Your task: Beginning with the line that contains "About Us (71, 86)" in the material below, print each line exactly until the line that contains "Läs mer (115, 1995)" has been printed, then stop.

Records provided:
━━━━━━━━

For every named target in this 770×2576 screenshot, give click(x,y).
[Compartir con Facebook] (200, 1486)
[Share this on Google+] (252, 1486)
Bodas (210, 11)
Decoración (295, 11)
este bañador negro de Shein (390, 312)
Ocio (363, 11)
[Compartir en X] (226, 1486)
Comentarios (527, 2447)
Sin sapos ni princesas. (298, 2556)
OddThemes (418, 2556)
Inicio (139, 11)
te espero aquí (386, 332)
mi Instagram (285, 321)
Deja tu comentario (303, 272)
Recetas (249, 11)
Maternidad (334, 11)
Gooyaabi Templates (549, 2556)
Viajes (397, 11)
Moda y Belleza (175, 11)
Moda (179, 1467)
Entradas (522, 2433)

━━━━━━━━

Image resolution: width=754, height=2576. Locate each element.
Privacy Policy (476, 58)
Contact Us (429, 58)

━━━━━━━━

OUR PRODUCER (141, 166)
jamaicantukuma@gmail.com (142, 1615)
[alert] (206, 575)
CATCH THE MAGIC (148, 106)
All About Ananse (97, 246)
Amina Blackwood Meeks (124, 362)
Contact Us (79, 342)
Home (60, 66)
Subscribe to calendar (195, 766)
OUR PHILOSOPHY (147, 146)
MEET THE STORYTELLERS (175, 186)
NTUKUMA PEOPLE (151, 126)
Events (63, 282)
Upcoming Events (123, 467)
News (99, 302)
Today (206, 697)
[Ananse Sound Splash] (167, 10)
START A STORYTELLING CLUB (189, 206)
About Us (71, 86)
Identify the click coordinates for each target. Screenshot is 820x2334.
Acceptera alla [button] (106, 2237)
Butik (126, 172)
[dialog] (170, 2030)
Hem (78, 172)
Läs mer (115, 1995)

━━━━━━━━

Output of the exercise:
About Us (71, 86)
Identify the click coordinates for each target. Screenshot is 820x2334.
Acceptera alla [button] (106, 2237)
Butik (126, 172)
[dialog] (170, 2030)
Hem (78, 172)
Läs mer (115, 1995)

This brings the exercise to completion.